Here's the thing: David Fincher movies are worth getting excited about. Sure, he's had his misfires—Panic Room, that Alien 3 business—but c'mon: Seven. Zodiac. Fight Club. Scrupulous, poised, and with a masterful control of tone, you'd think he'd be the perfect director for The Curious Case of Benjamin Button, in which the titular character ages in reverse, starting life as a blind, deaf troll and gradually growing into the charming, handsome Brad Pitt. It's equal parts fantasy and drama, and at points, you can see Fincher's hand with moments that are surreal, strange, and heart-stoppingly sad.

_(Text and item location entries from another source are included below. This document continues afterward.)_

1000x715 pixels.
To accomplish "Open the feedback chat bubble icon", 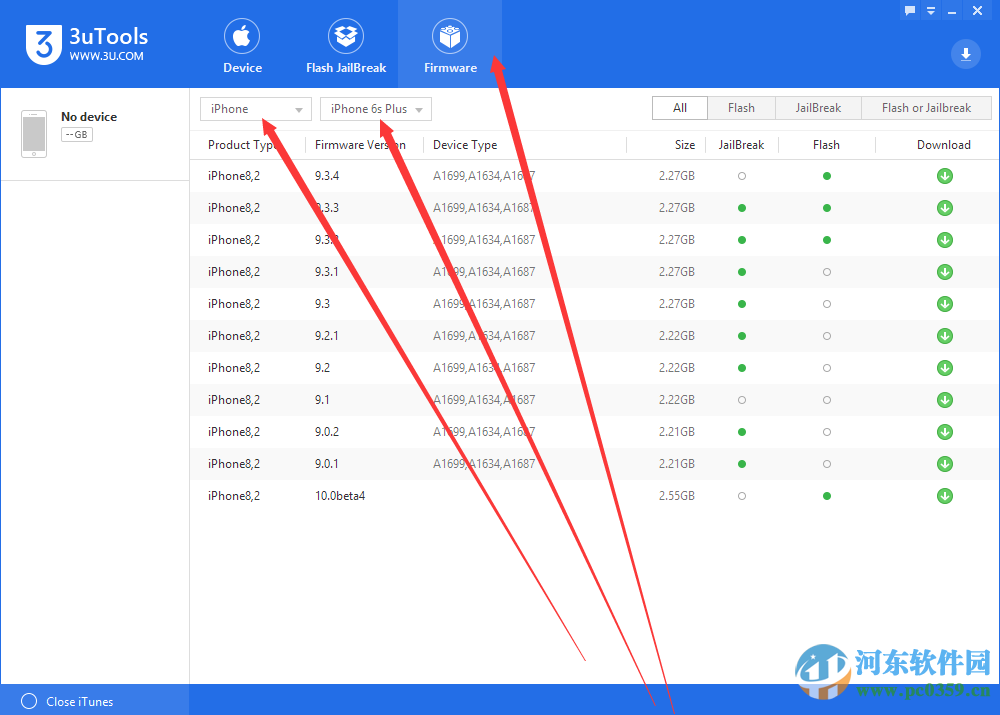I will [x=908, y=10].
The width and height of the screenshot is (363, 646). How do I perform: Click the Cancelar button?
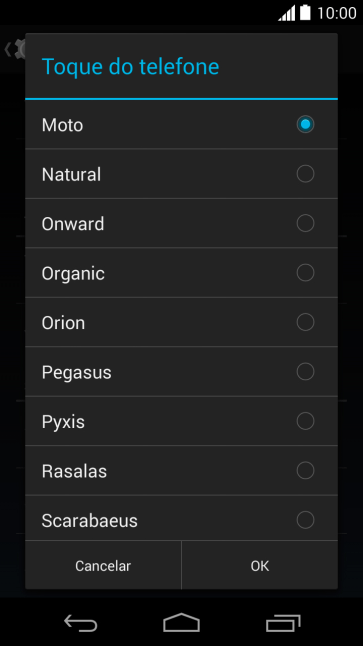tap(103, 566)
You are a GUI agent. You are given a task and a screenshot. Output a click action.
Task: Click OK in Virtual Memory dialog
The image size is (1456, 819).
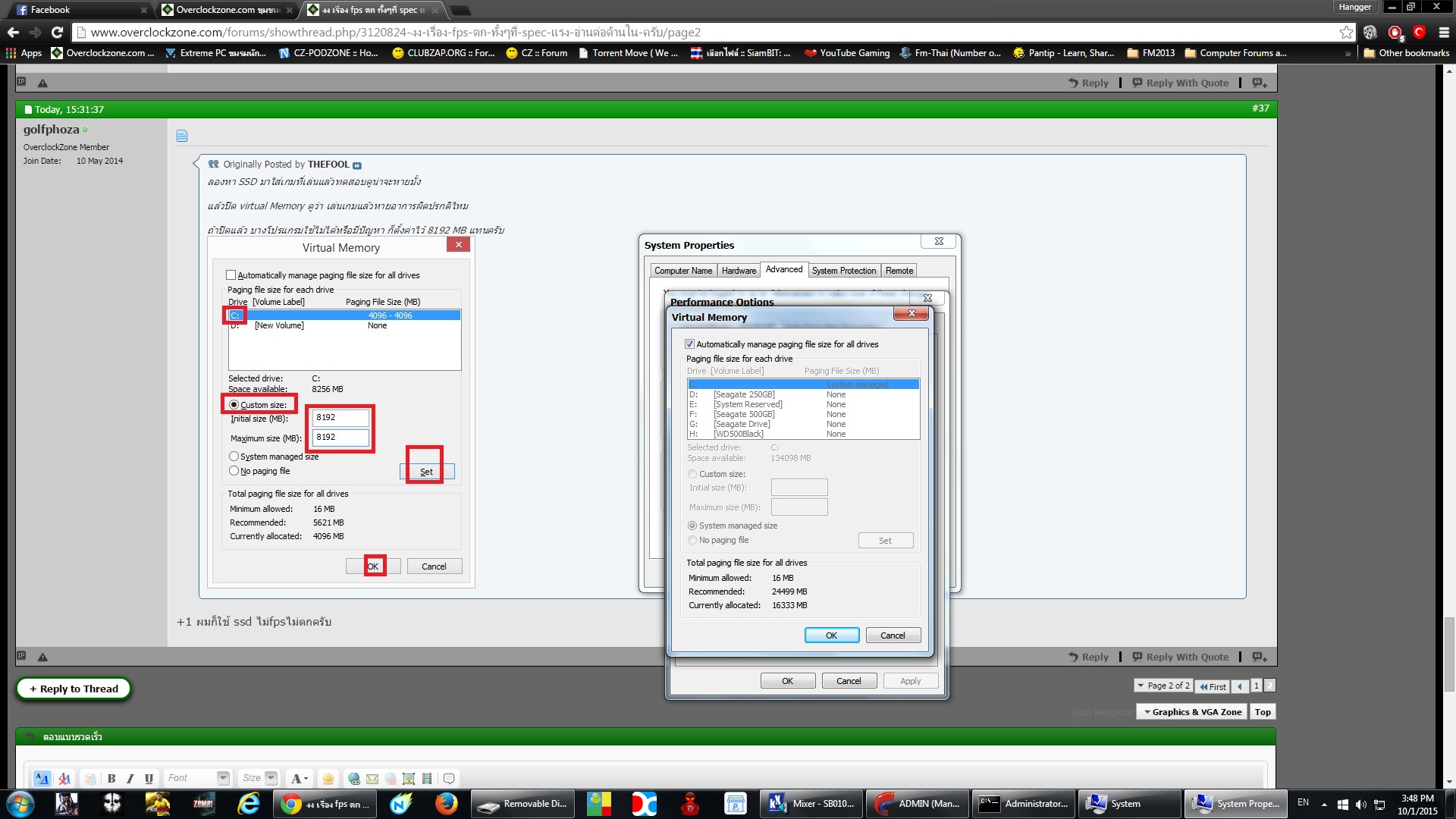point(831,635)
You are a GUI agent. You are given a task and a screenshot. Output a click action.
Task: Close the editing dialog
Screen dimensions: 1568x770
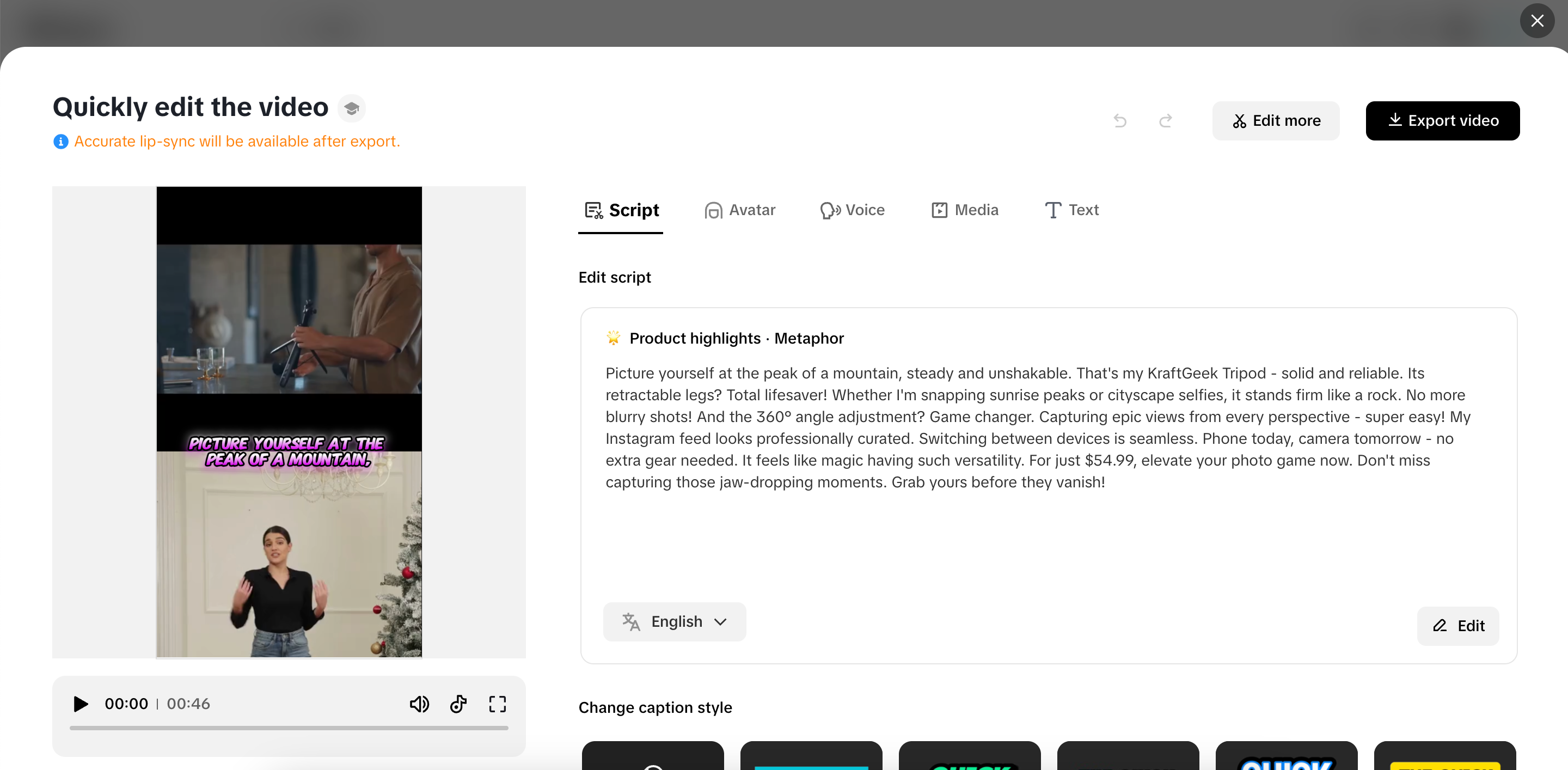tap(1537, 21)
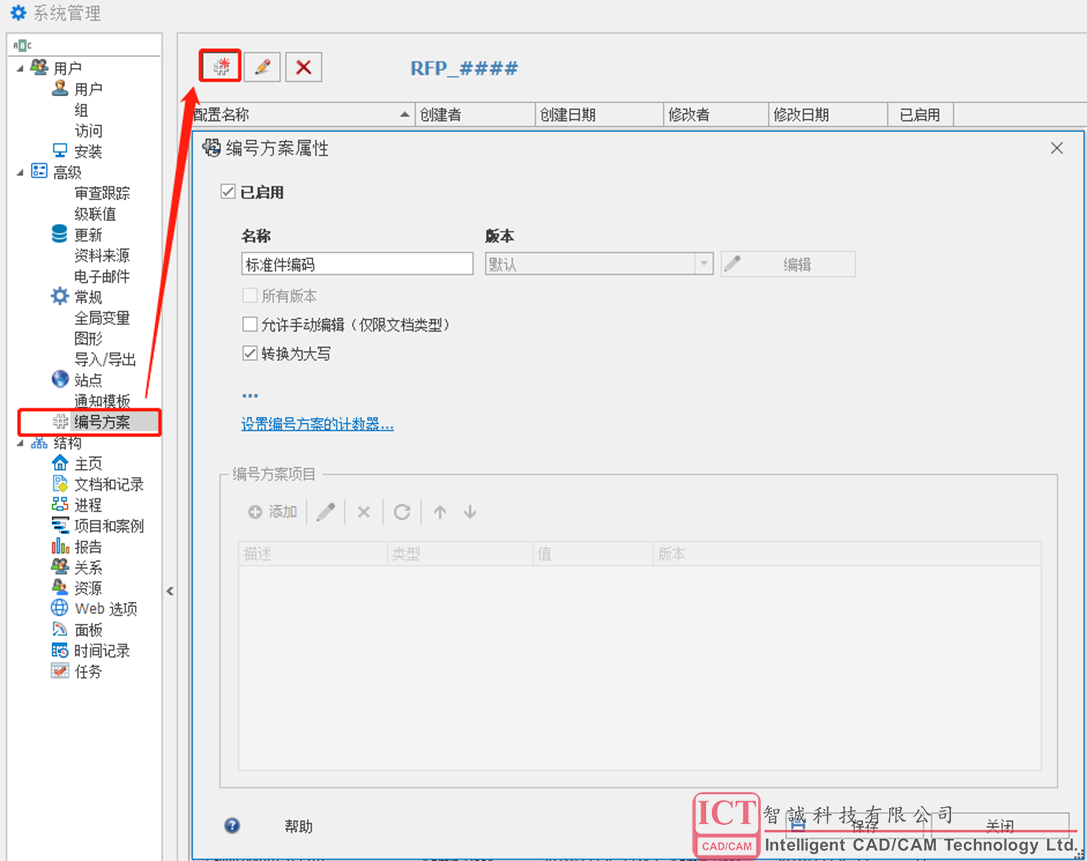Click the 名称 text input field

[357, 264]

But the rest of the film... well, the rest of the film feels a lot like Forrest Gump, complete with goofy plot devices and banal clichés.

I'm gonna lay the blame at the feet of screenwriter Eric "Ol' Schmaltzy" Roth, who (very loosely) adapts F. Scott Fitzgerald's 1922 short story into a shiny bit of Oscar bait. (Surprise! Back in '94, Roth wrote another film with goofy plot devices and banal clichés, that time with a moronic Tom Hanks.) Beginning with freaky geriatric baby Benjamin getting abandoned in 1918, Button follows him as he becomes a sailor, serves in WWII, and falls in love with an unpleasant girl named Daisy (Cate Blanchett). There is also an utterly superfluous modern-day framing story that (A) was clearly cobbled together from Titanic outtakes, and (B) ominously involves the impending Hurricane Katrina. (UGH.)

It seems unfair to rag on a film for being sentimental and nostalgic when it's about sentimentality and nostalgia—still, it gets wearying. Anytime Button tries to say something that doesn't feel rote, it gets overwhelmed by Alexandre Desplat's sappy score, or the fact that practically everything is filmed in sepia tones, or—my favorite!—a magical CG hummingbird that occasionally flits by to serve as a emotional exclamation point. But there is something here of note: Benjamin Button himself (excellently played by Pitt, with a melancholic loneliness and some impressive makeup and special effects) is at once loveable and unknowable, and as Fincher's goofy film swirls around him, he serves as a genuinely emotional, fascinating core. He's a fantastic character. Hopefully someday, someone will make a good movie about him.